Ya estoy sentado en el interior de la patera. Catorce kilómetros me separan de mi destino, una distancia accesible si se navega por aguas tranquilas pero tratándose del Estrecho de Gibraltar la cosa cambia y mucho. He vivido siempre en un pueblo costero y estoy familiarizado con los peligros que nos esperan en la travesía: corrientes marinas, fuertes vientos de levante y olas de más de cuatro metros. Muchos de los cuarenta y dos tripulantes que me acompañan proceden del interior del continente y algunos no han visto el mar en su vida; aunque el mayor peligro de este viaje no está en el mar, se encuentra en el estado y la consistencia frágil de las embarcaciones que utilizan las mafias para facilitar estas travesías. También, con el miedo a ser apresados y condenados por la justicia, algunos barqueros abandonan a sus pasajeros a una distancia considerable de la costa, provocando el caos y la tragedia entre los que no saben nadar o no tienen fuerzas para alcanzar tierra firme.
Estamos a punto de zarpar. Miro a mi alrededor y veo “el comercio de la miseria humana”. El frio y el silencio reinan en la embarcación, mientras que el terror se refleja en los ojos de todos los tripulantes. Solo cinco niños, de entre diez y quince años, parecen ajenos a los peligros que nos aguardan. Muchos menores de edad son engañados por la gente del tráfico ilegal y separados de sus familias, aunque también hay padres que empujan a sus hijos a este camino con la esperanza de que algún día vuelvan con mucho dinero. Los motivos que nos han obligado a invertir todo lo que tenemos para pagar este viaje han sido el paro, la pobreza, un salario precario y sobre todo el hambre.
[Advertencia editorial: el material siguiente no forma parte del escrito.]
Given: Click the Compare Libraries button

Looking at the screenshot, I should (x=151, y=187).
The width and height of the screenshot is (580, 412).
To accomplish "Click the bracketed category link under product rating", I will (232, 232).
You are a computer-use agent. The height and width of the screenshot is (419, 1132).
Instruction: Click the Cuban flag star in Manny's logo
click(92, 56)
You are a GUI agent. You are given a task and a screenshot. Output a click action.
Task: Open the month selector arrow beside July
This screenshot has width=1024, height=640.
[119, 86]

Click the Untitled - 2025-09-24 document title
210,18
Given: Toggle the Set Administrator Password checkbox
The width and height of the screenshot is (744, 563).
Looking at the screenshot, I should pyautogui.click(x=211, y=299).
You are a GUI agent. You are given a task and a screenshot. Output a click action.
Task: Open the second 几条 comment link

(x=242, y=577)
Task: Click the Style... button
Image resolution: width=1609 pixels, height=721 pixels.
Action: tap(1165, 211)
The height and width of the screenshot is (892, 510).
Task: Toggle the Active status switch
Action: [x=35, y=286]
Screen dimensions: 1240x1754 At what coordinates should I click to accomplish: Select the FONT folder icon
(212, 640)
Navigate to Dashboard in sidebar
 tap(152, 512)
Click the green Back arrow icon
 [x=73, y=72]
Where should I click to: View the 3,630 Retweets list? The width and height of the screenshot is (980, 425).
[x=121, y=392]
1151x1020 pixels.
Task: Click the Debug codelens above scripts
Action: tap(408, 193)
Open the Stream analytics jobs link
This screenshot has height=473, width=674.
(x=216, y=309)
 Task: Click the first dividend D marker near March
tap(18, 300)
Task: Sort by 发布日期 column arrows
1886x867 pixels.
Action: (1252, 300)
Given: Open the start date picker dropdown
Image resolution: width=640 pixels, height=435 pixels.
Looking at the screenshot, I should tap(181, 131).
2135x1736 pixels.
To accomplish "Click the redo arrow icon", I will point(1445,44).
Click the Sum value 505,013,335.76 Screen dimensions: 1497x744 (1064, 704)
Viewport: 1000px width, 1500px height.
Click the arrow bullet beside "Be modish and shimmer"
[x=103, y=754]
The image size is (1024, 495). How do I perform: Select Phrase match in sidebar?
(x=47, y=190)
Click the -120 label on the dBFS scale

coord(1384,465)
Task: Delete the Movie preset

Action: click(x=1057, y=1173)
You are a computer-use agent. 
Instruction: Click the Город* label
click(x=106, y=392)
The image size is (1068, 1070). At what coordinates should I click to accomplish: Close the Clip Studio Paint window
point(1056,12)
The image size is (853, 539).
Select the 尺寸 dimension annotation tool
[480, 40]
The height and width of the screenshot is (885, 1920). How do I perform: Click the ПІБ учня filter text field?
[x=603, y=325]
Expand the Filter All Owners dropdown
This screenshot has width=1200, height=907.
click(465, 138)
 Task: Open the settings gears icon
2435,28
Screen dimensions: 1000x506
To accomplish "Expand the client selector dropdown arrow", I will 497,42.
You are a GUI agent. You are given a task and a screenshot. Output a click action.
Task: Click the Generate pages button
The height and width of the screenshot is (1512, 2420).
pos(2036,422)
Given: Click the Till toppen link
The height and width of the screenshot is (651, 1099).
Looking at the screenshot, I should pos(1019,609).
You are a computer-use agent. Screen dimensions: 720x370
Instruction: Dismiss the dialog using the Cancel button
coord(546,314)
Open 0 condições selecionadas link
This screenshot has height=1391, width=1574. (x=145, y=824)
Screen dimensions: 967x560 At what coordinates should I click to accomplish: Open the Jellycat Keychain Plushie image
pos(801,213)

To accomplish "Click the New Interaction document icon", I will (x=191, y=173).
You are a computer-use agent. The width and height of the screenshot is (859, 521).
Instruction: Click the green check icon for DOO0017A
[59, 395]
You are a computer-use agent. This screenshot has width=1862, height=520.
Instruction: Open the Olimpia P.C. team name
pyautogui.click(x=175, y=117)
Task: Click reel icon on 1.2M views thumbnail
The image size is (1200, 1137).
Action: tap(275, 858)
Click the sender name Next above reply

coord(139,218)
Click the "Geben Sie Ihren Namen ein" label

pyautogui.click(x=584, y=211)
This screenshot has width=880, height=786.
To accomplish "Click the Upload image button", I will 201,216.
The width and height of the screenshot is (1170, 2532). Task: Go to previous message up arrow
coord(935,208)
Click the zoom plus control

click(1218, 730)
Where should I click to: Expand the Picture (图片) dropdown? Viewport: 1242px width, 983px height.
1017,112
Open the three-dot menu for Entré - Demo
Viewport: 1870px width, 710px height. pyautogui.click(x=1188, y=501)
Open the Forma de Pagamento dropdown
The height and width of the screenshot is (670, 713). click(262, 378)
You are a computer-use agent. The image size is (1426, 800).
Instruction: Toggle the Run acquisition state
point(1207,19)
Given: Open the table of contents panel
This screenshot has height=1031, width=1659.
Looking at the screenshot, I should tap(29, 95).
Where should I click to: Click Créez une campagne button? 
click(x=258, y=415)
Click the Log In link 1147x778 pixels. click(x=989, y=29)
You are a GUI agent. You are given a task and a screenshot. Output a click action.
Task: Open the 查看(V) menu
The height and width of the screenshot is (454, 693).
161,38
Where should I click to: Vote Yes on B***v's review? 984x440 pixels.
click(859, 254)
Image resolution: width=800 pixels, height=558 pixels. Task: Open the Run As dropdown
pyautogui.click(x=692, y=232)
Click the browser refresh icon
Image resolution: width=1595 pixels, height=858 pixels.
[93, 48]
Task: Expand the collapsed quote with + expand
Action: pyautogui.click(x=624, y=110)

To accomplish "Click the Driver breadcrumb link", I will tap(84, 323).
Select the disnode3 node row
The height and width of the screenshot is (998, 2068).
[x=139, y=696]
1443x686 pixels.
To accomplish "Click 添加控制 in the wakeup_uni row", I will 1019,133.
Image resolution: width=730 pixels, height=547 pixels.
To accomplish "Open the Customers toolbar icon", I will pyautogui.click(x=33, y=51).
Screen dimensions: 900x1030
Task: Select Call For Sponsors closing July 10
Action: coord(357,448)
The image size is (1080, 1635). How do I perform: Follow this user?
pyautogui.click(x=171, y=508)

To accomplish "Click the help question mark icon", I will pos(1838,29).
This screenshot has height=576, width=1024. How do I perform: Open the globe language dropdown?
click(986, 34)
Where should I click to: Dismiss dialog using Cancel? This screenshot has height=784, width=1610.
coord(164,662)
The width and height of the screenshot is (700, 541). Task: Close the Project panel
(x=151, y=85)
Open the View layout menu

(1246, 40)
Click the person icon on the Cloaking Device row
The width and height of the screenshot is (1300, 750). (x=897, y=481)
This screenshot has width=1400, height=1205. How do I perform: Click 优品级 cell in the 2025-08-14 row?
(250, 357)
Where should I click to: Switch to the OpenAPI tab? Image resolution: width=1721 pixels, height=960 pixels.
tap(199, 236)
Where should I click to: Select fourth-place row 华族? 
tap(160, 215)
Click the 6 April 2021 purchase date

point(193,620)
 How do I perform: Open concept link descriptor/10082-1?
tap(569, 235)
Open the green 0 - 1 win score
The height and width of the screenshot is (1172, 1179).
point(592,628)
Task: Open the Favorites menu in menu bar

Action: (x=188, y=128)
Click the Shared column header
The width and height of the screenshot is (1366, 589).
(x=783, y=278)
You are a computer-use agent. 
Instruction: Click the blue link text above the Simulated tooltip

El motor se ha puesto en marcha y un olor intenso a gasolina empieza a expandirse por la embarcación. En ese instante todos nos ponemos mucho más nerviosos. Como estamos muy pegados los unos a los otros, siento el temblor de la persona que tengo a mi lado. Alguno se tapa la cara con las manos, agachando la cabeza, como queriendo estar ausente durante el peligroso trayecto. El sonido de las olas rompiendo en la orilla se va quedando atrás y solo se escucha el atronador ruido del motor, acompañado de vez en cuando por el llanto del único bebé que nos acompaña. La madre le da un beso y lo aprieta contra su pecho. Madre e hijo son la viva imagen de la desesperación que se está viviendo en el continente.
Desde aquí puedo ver las luces de la costa que queremos alcanzar e intento imaginar como será la vida que nos vamos a encontrar allí. He escuchado historias sobre los habitantes de la otra costa, dicen que algunos utilizan la ilegalidad de los inmigrantes para aprovecharse de ellos. “Vas a encontrar una vida mucho mejor”, dijo el señor que me ofreció este viaje y que ahora tiene todo mi dinero en su bolsillo. Por lo menos espero llegar con vida y que, una vez allí, no me detenga la Guardia Costera. Este tipo de viaje es mejor hacerlo de noche, si llegamos con la luz del sol hay muchas más posibilidades que nos apresen. Dicen que antes del amanecer habremos llegado.
Hoy es quince de agosto del año dos mil treinta y uno y espero que sea la fecha en la que se inicie el resto de mi vida. Tengo veinticinco años; cuando tenía dos, comenzó una crisis económica que arrasó el mundo occidental. Las medidas tomadas por los distintos gobiernos no sirvieron para paliar la situación y muchos países no consiguieron levantar cabeza. Otros países que en aquella época tenían una economía emergente han seguido creciendo hasta el día de hoy. Y aquí me veo, montado en una patera que acaba de salir de la costa de Cádiz en busca de un futuro más prospero en Marruecos.